Maine has a chance right now to transform its Department of Human Services from a secretive, defensive child-protection agency that is the constant object of sound criticism and crackpot accusations to one primarily known for helping children and saving families. The chance arrives during a terrible budget crunch and a dozen other legislative distractions that are nowhere near as important as this sparkling opportunity.
At the moment, the problems at DHS are not acute – it is suffering from no immediate disaster worse than incompetent bookkeeping. But its more serious troubles are chronic and debilitating, and the department alone cannot solve them. Fortunately, after years of debate and denial, of tragic loss leading to weak commissions and immeasurable time spent countering the charges of the confused and the vindictive, there is constructive help inside the department and without if the department’s leaders can gather the confidence to accept it.
Mary Callahan, foster mother and articulate critic of DHS, has a wish list of improvements for the department’s Child Welfare Service. Dean Crocker, the service’s ombudsman since February, its public overseer, has a list of improvements, too. And Mike Norton, a director within the department’s Bureau of Child and Family Services, has the department’s own list, created before and after a recent federal review in which Maine, like all other states, failed. These lists exist as the Baldacci administration is doing what needed to be done years ago: merging DHS with the Department of Behavioral and Developmental Services and in the process chasing out some of its ghosts that haunt both departments.
The merger is part of the opportunity for transformation, but the real rarity is this: Those lists – the ones from a critic, the ombudsman and the department official – are surprisingly similar. Not identical and sometimes certainly they are in conflict, but they overlap often enough so if the department were remade only with the reforms upon which there is agreement, the change at DHS would be profound, life-altering for some of its clients.

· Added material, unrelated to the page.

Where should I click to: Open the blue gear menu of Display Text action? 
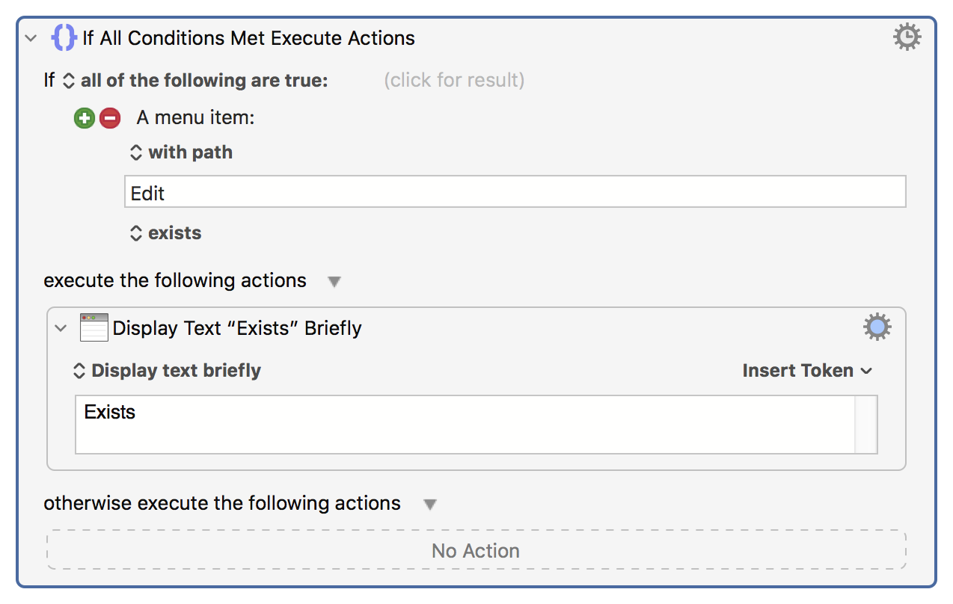(x=877, y=327)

Mr. Crocker, a former caseworker with 25 years of experience in the business of trying to keep or find safe homes for children, of keeping them from being abused, beaten or burned, says part of the problem is the work itself, in which “caseworkers go day to day doing a job that’s just awful.” He likens the department to a police station in which individual officers might quietly concede another officer made a mistake in an arrest, but outwardly join a blue wall of denial. What would help most, he said, is to make the system less adversarial. He mentions the cooperative family-court model that spends less time vilifying those involved in a dispute and more time figuring out what is best for the children. Mr. Norton of DHS also wants to lower the amount of adversity: “How good are we at customer service? We’re not very good because we don’t have the skills because we deal first with crisis.”
Ms. Callahan says care by relatives should be stressed more and that the financial rewards of foster care should be overhauled; Mr. Norton agrees and says DHS is changing both. Ms. Callahan says the legal defense provided to poor parents is inadequate, concluding about one case, “poverty is why she lost her kids.” Says Mr. Crocker, “Rich people don’t lose kids to the custody of the state” because they get better representation in court. They agree that caseworker turnover (30 percent a year) creates problems throughout the system and both Mr. Crocker and Ms. Callahan agree that parents should be able to choose an independent professional for evaluations and counseling. All say increased training for DHS staff is needed.

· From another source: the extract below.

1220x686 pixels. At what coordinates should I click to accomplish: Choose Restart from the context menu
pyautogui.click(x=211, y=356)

They do not agree on questions of confidentiality of records, immunity for caseworkers and the use of anonymous reporting, among other issues. They don’t have to agree on everything; they must agree on this crushing problem at DHS, described by Mr. Crocker: “They never say – they don’t have the ability to say – you’re right and I’m wrong.” Reforming DHS so that caseworkers, mid-level supervisors, department heads and the commissioner can look at the department’s performance in its most difficult, heart-breaking cases and be able to say, publicly, “We made a mistake and we’re going to do our best to fix it,” would do more for building accountability than any 10 other reforms. And sure, at first, the relentless critics of the department probably would make too much of such an admission, but over time the department would gain public trust and make the work a little less awful.

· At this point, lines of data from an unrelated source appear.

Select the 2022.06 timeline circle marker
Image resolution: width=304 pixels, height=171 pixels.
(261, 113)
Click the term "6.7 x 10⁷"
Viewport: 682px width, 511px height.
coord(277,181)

This confluence of calm agreement and the plans for a departmental overhaul come without a dramatic, frightening case in the headlines – you couldn’t name what needs to happen after an injured or murdered child and call it her law. This is for the best because there is no trauma to obscure the more systemic problems. And none of the people who serve on the committees trying to fix this system will be considered heroes if they bring together the best ideas from the many sides of this long, long debate. All they’ll do is make the lives of children better, restore families, maybe save a life or two.
Such opportunities do not arrive very often. The next chance may be many years, and many lives, away.
Todd Benoit is the BDN editorial page editor.